Ruang ini bergetar. Keduanya melotot. Rahang mereka bergeletuk. Tangan sudah saling kepal.
“Sudah, sudah, yang sabar ya boss” tiba-tiba Jarwo muncul dengan suara beratnya di antara kedua wajah mereka. Melerai perdebatan mereka. Seperti pahlawan yang bangun kesiangan. Senyu-senyum. Sambil mengelus dada keduanya.
“Pencet nomor telepon rumah saya!” bentak Dayat.
“Apanya yang dipencet?” Jarwo bingung. Sopo sudah tidak memerdulikan.Bersungut-sungut dia duduk di pojok ruangan.
“Ini!” Dayat menyodorkan handy talky yang dipegangnya kepada Jarwo.
“O...” Jarwo menggaruk-garuk kepalanya yang tidak gatal.
“Caranya bagaimana mas Dayat?” Jarwo ikut bingung. Dia tidak tahu apa yang harus dilakukan. Sedang dayat semakin marah.

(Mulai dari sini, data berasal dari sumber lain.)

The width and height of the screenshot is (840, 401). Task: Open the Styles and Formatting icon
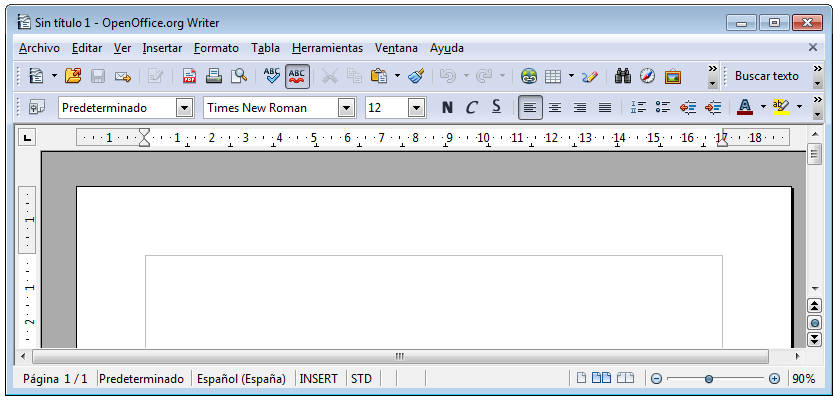[x=37, y=108]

“Sudah, tidak jadi!, antarkan saya ke peristirahatan terakhir saya!”
“Looh” Jarwo semakin tidak paham dengan apa yang dikatakan Dayat. Namun dengan segera ia mempersilakan Dayat memasuk gerobak yang sudah disiapkan panitia menuju penginapan.
“Mari saya antar ke rumah nenek Rubiah” ajak Jarwo dengan sopan.
“Hah!, kamu bilang rugi ah!, saya sudah mahal membayar kalian, kalian bilang rugi!” Dayat terus saja nyerocos. Jarwo semakin tidak mengerti. Dia tepok jidatnya sendiri.